── DATA TO USE ──
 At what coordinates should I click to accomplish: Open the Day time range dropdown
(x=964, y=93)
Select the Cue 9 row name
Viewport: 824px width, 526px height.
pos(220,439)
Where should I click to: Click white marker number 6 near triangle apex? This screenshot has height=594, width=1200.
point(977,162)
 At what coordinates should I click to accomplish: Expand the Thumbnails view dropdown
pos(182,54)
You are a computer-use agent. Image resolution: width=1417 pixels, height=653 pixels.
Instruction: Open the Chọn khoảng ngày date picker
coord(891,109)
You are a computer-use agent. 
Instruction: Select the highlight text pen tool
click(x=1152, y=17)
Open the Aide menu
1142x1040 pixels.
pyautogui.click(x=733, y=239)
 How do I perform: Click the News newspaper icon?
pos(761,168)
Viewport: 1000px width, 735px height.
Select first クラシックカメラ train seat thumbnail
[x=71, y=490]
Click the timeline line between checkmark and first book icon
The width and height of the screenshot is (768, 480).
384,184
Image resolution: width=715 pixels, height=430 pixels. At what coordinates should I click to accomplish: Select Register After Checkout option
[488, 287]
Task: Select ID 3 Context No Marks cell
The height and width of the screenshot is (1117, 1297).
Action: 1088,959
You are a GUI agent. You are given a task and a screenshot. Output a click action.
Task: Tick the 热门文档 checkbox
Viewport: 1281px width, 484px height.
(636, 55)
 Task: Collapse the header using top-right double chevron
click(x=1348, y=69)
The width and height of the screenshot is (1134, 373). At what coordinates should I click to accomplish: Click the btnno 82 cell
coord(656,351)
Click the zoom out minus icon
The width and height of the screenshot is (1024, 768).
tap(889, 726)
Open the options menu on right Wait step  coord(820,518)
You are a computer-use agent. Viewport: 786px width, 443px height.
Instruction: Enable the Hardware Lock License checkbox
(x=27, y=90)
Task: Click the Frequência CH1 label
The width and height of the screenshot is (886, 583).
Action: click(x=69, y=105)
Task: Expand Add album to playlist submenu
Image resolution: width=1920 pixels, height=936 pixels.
───
PROMPT: The word "computer" appears in some lines of the listing. Give the number of those lines, and only that.

WRITTEN ANSWER: 3